Fast-Flux Facebook Application Scams

It’s nothing new: a Facebook scam message about an application that appears to come from friends, such as something that can show you who has viewed your profile. However, this scam nags the user to fill out surveys  and quietly sends the same message to all his or her friends.

Unfortunately, we see them every day.

Another fake application.

This week, I stumbled across a new level of automation with these scams.

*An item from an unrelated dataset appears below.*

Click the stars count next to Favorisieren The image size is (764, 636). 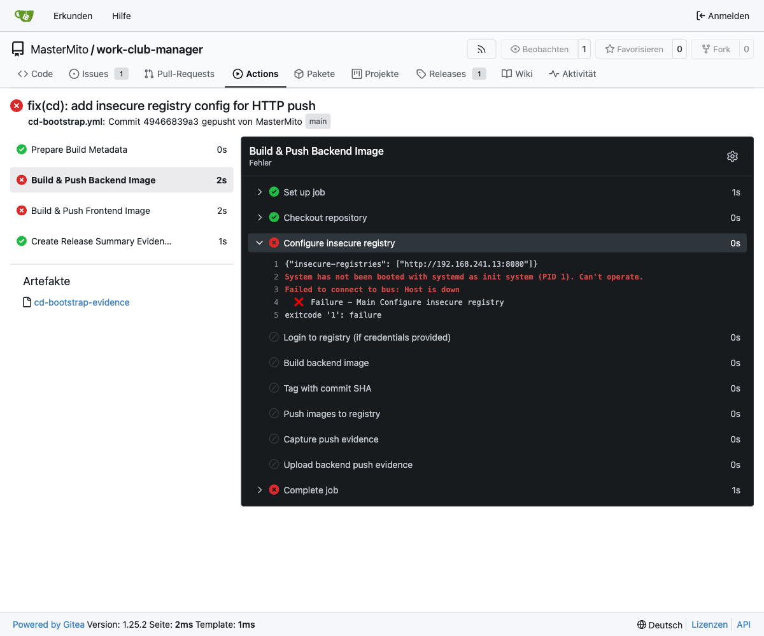679,49
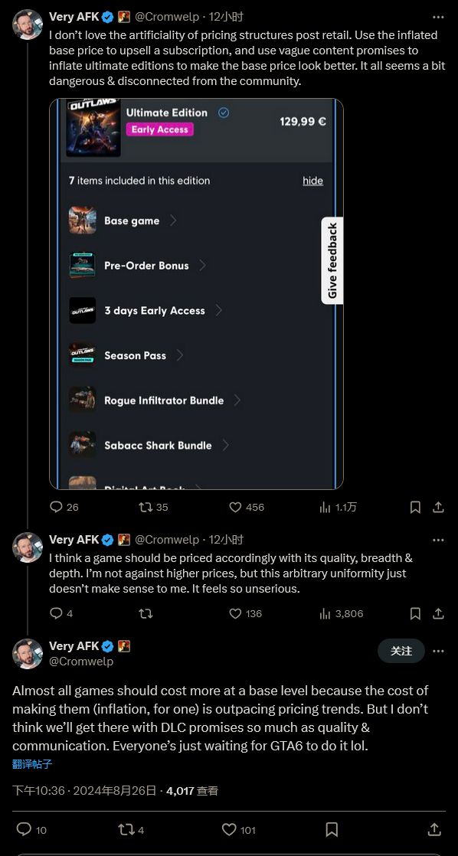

The variations in the bait messages are nothing unusual, a quick message followed by a URL:

·         I've just seen who CREEPS around my pics the most here on Facebook! You can see who stalks you too! http://www.redire[REMOVED]com/stalker

·         I just saw who checks me out the most on Facebook! You can see who stalks you too! http://www.[REMOVED]redirectsite.com/stalker

·         I've just seen who STALKS me on Facebook! You can see who creeps around your profile too! http://www.[REMOVED]redirectsite.com/stalker

Example bait message.

The novel part here is that instead of just using a short URL link to point to itself–like all of the others do–the attack uses a remote site that acts as redirector. The target destination, in this case the URL of the malicious Facebook application, is chosen at random by the script from a pool of active links. This means that resolving the URL will result in a different Facebook application URL every time. Similar to the fast flux services that we have seen used by botnets for a while, the number of destinations used are in the dozens, and it appears that they are being updated over time.

This means that the user will end up at one of many different Facebook applications with different names which even use different remote resources–all set up by the script. The remote sites could be hijacked or created by the attackers themselves. They are all showing the Facebook icon as the favicon and have a subdomain name corresponding to the application’s canvas name. Three examples of the application URL, the application name, and the remote link can be seen below:

·         http://apps.facebook.com/iyayp[REMOVED]/

·         "Creepy Profile Peekers"            

·         http://iyayp[REMOVED]suniom.com/

 

·         http://apps.facebook.com/lxalz[REMOVED]/

·         "See Who Views You The Most"              

·         http://lxalz[REMOVED]il-realty.com/

 

·         http://apps.facebook.com/mspxq[REMOVED]/

·         "Your Top Stalkers"

·         http://mspxq[REMOVED]wholesale.com/

 

Facebook is doing their best to disable the new malicious applications as soon as they appear, but there are still a few active ones and new ones are being added–so be careful.

As usual, the user is asked to grant the application permission to access private information and to post to the user’s wall.

Once the user grants this permission, a new bait message is secretly posted to all of his friends with the link to the flux redirector. Meanwhile, the user is asked to complete some surveys in order to prove that he or she is human before the alleged profile stalkers are revealed.

In the end, no stalkers are revealed–instead, random people are listed because this feature does not exist.

As always, keep a vigilant eye out for such scam messages and do not install these applications. If you have fallen victim for such a scam then please go to your account’s Privacy Settings and remove the application from your profile.